* _Data provided_:
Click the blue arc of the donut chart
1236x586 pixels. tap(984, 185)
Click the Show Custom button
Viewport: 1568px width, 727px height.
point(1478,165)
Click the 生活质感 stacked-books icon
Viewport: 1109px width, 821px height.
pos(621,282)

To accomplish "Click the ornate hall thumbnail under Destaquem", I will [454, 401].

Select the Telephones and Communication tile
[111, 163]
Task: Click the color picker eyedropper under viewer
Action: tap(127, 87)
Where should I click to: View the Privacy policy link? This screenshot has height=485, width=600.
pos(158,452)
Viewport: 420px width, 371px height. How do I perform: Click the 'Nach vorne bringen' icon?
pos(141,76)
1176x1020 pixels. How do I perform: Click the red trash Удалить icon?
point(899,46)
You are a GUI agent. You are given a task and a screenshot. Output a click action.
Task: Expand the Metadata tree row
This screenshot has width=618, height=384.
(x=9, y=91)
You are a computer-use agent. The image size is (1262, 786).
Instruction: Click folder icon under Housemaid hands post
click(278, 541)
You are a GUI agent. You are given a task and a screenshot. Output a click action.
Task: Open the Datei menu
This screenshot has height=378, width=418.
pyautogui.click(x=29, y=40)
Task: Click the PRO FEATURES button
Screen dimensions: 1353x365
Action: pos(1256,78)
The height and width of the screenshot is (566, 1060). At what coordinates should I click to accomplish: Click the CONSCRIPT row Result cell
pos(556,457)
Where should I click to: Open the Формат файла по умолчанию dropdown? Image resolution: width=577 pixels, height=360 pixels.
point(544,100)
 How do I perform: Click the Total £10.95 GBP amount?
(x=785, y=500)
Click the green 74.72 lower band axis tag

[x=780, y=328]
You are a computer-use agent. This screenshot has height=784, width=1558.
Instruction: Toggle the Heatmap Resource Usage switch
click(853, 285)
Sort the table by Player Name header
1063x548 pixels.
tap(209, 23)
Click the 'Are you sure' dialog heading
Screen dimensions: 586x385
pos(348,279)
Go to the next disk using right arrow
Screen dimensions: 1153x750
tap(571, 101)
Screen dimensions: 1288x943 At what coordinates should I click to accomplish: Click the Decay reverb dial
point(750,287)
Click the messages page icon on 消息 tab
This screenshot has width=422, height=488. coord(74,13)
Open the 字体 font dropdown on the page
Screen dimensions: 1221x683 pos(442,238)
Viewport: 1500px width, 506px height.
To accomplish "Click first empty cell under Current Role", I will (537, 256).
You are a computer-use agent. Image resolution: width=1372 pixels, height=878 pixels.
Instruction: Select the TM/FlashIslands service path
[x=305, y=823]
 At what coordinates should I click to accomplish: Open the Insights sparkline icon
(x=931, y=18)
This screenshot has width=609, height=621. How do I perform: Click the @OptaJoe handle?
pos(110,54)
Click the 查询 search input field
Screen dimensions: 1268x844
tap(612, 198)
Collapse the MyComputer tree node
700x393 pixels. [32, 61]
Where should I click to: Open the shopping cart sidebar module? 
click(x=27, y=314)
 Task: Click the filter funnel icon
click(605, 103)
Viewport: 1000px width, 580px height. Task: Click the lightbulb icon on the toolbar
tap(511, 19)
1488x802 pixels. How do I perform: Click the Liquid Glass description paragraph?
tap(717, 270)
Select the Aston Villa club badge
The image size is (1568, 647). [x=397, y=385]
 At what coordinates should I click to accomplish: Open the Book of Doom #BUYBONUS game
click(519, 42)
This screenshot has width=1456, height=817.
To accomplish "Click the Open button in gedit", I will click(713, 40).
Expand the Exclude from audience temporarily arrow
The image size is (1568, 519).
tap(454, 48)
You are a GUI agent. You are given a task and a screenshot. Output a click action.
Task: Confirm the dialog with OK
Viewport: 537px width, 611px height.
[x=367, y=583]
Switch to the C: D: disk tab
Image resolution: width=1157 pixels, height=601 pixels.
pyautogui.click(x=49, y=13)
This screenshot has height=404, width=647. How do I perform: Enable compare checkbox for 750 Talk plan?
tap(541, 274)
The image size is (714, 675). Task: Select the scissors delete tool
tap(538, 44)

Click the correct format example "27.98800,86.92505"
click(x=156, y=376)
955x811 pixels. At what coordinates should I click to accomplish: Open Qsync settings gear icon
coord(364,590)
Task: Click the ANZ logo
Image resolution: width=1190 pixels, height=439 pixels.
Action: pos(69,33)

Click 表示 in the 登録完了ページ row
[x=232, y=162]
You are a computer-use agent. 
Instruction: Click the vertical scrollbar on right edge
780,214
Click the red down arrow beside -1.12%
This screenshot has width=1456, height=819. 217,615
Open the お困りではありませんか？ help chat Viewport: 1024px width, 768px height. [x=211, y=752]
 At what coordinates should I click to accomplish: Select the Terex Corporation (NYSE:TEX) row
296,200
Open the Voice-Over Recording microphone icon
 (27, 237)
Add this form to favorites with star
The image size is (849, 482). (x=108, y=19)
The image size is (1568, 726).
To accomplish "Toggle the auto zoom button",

* _Your assignment_: Repeat the data in full, keeping each word exactly as it is.

* _Solved problem_:
Click the blue arc of the donut chart
1236x586 pixels. tap(984, 185)
Click the Show Custom button
Viewport: 1568px width, 727px height.
point(1478,165)
Click the 生活质感 stacked-books icon
Viewport: 1109px width, 821px height.
pos(621,282)

To accomplish "Click the ornate hall thumbnail under Destaquem", I will [454, 401].

Select the Telephones and Communication tile
[111, 163]
Task: Click the color picker eyedropper under viewer
Action: tap(127, 87)
Where should I click to: View the Privacy policy link? This screenshot has height=485, width=600.
pos(158,452)
Viewport: 420px width, 371px height. How do I perform: Click the 'Nach vorne bringen' icon?
pos(141,76)
1176x1020 pixels. How do I perform: Click the red trash Удалить icon?
point(899,46)
You are a GUI agent. You are given a task and a screenshot. Output a click action.
Task: Expand the Metadata tree row
This screenshot has width=618, height=384.
(x=9, y=91)
You are a computer-use agent. The image size is (1262, 786).
Instruction: Click folder icon under Housemaid hands post
click(278, 541)
You are a GUI agent. You are given a task and a screenshot. Output a click action.
Task: Open the Datei menu
This screenshot has height=378, width=418.
pyautogui.click(x=29, y=40)
Task: Click the PRO FEATURES button
Screen dimensions: 1353x365
Action: pos(1256,78)
The height and width of the screenshot is (566, 1060). At what coordinates should I click to accomplish: Click the CONSCRIPT row Result cell
pos(556,457)
Where should I click to: Open the Формат файла по умолчанию dropdown? Image resolution: width=577 pixels, height=360 pixels.
point(544,100)
 How do I perform: Click the Total £10.95 GBP amount?
(x=785, y=500)
Click the green 74.72 lower band axis tag

[x=780, y=328]
You are a computer-use agent. This screenshot has height=784, width=1558.
Instruction: Toggle the Heatmap Resource Usage switch
click(853, 285)
Sort the table by Player Name header
1063x548 pixels.
tap(209, 23)
Click the 'Are you sure' dialog heading
Screen dimensions: 586x385
pos(348,279)
Go to the next disk using right arrow
Screen dimensions: 1153x750
tap(571, 101)
Screen dimensions: 1288x943 At what coordinates should I click to accomplish: Click the Decay reverb dial
point(750,287)
Click the messages page icon on 消息 tab
This screenshot has width=422, height=488. coord(74,13)
Open the 字体 font dropdown on the page
Screen dimensions: 1221x683 pos(442,238)
Viewport: 1500px width, 506px height.
To accomplish "Click first empty cell under Current Role", I will (537, 256).
You are a computer-use agent. Image resolution: width=1372 pixels, height=878 pixels.
Instruction: Select the TM/FlashIslands service path
[x=305, y=823]
 At what coordinates should I click to accomplish: Open the Insights sparkline icon
(x=931, y=18)
This screenshot has width=609, height=621. How do I perform: Click the @OptaJoe handle?
pos(110,54)
Click the 查询 search input field
Screen dimensions: 1268x844
tap(612, 198)
Collapse the MyComputer tree node
700x393 pixels. [32, 61]
Where should I click to: Open the shopping cart sidebar module? 
click(x=27, y=314)
 Task: Click the filter funnel icon
click(605, 103)
Viewport: 1000px width, 580px height. Task: Click the lightbulb icon on the toolbar
tap(511, 19)
1488x802 pixels. How do I perform: Click the Liquid Glass description paragraph?
tap(717, 270)
Select the Aston Villa club badge
The image size is (1568, 647). [x=397, y=385]
 At what coordinates should I click to accomplish: Open the Book of Doom #BUYBONUS game
click(519, 42)
This screenshot has width=1456, height=817.
To accomplish "Click the Open button in gedit", I will click(713, 40).
Expand the Exclude from audience temporarily arrow
The image size is (1568, 519).
tap(454, 48)
You are a GUI agent. You are given a task and a screenshot. Output a click action.
Task: Confirm the dialog with OK
Viewport: 537px width, 611px height.
[x=367, y=583]
Switch to the C: D: disk tab
Image resolution: width=1157 pixels, height=601 pixels.
pyautogui.click(x=49, y=13)
This screenshot has height=404, width=647. How do I perform: Enable compare checkbox for 750 Talk plan?
tap(541, 274)
The image size is (714, 675). Task: Select the scissors delete tool
tap(538, 44)

Click the correct format example "27.98800,86.92505"
click(x=156, y=376)
955x811 pixels. At what coordinates should I click to accomplish: Open Qsync settings gear icon
coord(364,590)
Task: Click the ANZ logo
Image resolution: width=1190 pixels, height=439 pixels.
Action: pos(69,33)

Click 表示 in the 登録完了ページ row
[x=232, y=162]
You are a computer-use agent. 
Instruction: Click the vertical scrollbar on right edge
780,214
Click the red down arrow beside -1.12%
This screenshot has width=1456, height=819. 217,615
Open the お困りではありませんか？ help chat Viewport: 1024px width, 768px height. [x=211, y=752]
 At what coordinates should I click to accomplish: Select the Terex Corporation (NYSE:TEX) row
296,200
Open the Voice-Over Recording microphone icon
 (27, 237)
Add this form to favorites with star
The image size is (849, 482). (x=108, y=19)
The image size is (1568, 726).
To accomplish "Toggle the auto zoom button",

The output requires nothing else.